The song starts off with a soft piano, similarly to the teaser although this time it's layered beneath nearly whispered vocals. It barely takes any time for the song to suddenly shift into heavy fluctations of bassy synth slapped beneath an impressive rap verse. The drums are barely present, and they fade completely as we hit the pre-chorus which is almost entirely comprised of piano and a spacious synth sizzling in the background. The drums return midway through it to build up to the chorus, which is mostly just a drop while the boys sing about them being in a hellevator on top of it.
Let me start off by stating that this is a pre-debut music video, so there are key differences in what the aim of this is. A pre-debut song is supposed to rouse interest in the group. Whether that is by showcasing a unique sound or style, by including some kind of quirk that would be of interest to viewers or listeners, or just by hammering raw talent into your face.

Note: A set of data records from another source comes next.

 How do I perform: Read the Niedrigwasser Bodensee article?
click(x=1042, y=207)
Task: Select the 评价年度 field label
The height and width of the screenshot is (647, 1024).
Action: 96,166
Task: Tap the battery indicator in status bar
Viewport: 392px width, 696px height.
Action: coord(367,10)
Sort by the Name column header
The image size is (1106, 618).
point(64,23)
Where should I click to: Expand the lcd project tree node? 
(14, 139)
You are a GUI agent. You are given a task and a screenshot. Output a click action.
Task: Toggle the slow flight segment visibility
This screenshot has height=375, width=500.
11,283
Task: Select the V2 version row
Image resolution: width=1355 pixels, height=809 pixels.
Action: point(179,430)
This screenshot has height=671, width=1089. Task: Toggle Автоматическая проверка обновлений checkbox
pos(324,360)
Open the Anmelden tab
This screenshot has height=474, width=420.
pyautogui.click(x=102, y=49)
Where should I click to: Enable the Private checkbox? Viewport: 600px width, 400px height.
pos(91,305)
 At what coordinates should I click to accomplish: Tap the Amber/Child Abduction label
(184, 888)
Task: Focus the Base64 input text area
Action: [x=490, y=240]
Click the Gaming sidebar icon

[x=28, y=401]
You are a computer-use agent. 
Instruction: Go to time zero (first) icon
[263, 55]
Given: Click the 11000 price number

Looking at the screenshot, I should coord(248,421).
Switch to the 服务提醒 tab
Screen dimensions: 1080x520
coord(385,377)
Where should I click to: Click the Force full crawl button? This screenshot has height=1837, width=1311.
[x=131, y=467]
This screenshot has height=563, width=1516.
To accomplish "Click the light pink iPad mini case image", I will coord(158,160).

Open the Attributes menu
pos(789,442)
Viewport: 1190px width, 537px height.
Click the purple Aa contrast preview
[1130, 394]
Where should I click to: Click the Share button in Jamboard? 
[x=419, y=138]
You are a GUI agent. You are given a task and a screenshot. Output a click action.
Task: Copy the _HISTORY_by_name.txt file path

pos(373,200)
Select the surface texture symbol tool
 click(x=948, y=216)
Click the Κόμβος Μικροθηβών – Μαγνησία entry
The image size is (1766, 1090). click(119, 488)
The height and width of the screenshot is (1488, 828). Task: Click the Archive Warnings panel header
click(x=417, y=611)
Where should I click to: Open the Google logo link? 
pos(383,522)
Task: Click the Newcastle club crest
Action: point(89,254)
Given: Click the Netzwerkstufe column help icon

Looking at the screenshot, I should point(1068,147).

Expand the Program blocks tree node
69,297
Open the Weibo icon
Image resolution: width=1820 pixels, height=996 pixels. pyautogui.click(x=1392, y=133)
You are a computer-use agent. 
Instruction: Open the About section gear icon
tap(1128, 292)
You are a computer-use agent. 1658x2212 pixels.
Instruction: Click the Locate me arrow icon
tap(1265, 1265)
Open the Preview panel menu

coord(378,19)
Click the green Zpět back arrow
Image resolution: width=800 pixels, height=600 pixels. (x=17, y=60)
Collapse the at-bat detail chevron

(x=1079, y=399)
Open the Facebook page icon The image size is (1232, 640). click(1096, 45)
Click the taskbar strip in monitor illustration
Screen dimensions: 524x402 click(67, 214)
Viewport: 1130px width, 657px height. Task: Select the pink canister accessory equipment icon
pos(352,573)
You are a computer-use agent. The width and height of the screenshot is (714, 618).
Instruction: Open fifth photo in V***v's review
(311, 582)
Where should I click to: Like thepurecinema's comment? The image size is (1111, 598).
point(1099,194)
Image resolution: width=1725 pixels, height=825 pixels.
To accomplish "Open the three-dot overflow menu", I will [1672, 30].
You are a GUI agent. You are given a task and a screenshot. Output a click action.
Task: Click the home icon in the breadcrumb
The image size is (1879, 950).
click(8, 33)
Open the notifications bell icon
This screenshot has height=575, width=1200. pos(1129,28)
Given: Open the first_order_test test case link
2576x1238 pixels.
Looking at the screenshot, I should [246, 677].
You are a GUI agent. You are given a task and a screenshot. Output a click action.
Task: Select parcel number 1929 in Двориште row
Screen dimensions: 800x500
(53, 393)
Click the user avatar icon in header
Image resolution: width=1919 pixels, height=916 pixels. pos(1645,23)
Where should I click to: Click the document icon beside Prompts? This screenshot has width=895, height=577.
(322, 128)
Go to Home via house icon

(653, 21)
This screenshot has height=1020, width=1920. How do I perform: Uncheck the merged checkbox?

Regardless, the point is that this song isn't supposed to be something that's going to dominate the charts. I don't expect it to in the least, really.
I don't think there's really anything in this song that's very catchy, and it certainly does not strike me as something that I'm going to put on just to listen to. It manages to continue the trend of disjointed pieces that are two genres poorly combined that never come to a semblance of unity or coherence, which is something I'll likely never be a fan of. All of that being said, I think that the song serves its purpose in showcasing the talent that's there. The raps are incredibly well done, especially for a group that has not debuted yet. The vocals are not the greatest, but you can hear the potential that's there as a base. In terms of displaying the promise of the group, I think that "Hellevator" does an excellent job.
The video has pretty high production values considering it's only for a pre-debut. There's tons of interesting venues that the boys are in, and each feels coherent to the overall feel. There's a pretty heavy red draped over a lot of the scenes which is probably to be expected from a song about a "Hellevator". In terms of what our plot is in this video, I'm absolutely clueless. As far as I can tell it's mostly symbolic imagery of the boys descending into what I thought would be hell. However, they end up running in some field that honestly doesn't look so bad, though at the end of the video it turns out that the sky is a city that's upside down?
I have honestly no ideas as to what goes on in this video other than some dance moves and somehow the Stray Kids ending up in some kind of inverse world, which I guess is where the Hellevator took them. I'm sure there will be a much better guess and explanation elsewhere that will make some sense of the video, but from a few watches I'm still lost as to what happened at all. Still, it is an interesting video with a ton of beautifully eerie scenes that keeps you captivated for its duration. Even with my lack of understanding for what all it actually means, and my lack of fondness for the song itself, I still found it entertaining and enjoyable.
Stray Kids have a lot of time to improve on what's been laid out here in their pre-debut. The dancing looked a little stiff, but that's something they can quickly rectify. The vocals weren't at mindblowing levels, but they were more than enough to power through the song. The raps are easily the strongest part of the group at this point, sounding like well-practiced veterans rather than trainees that haven't even debuted yet. Again, a pre-debut song is supposed to garner attention, curiosity, and hype for a group. "Hellevator" does exactly that, and even though some (including myself) might have been expecting more, the song still gets Stray Kids out there as a name to look out for.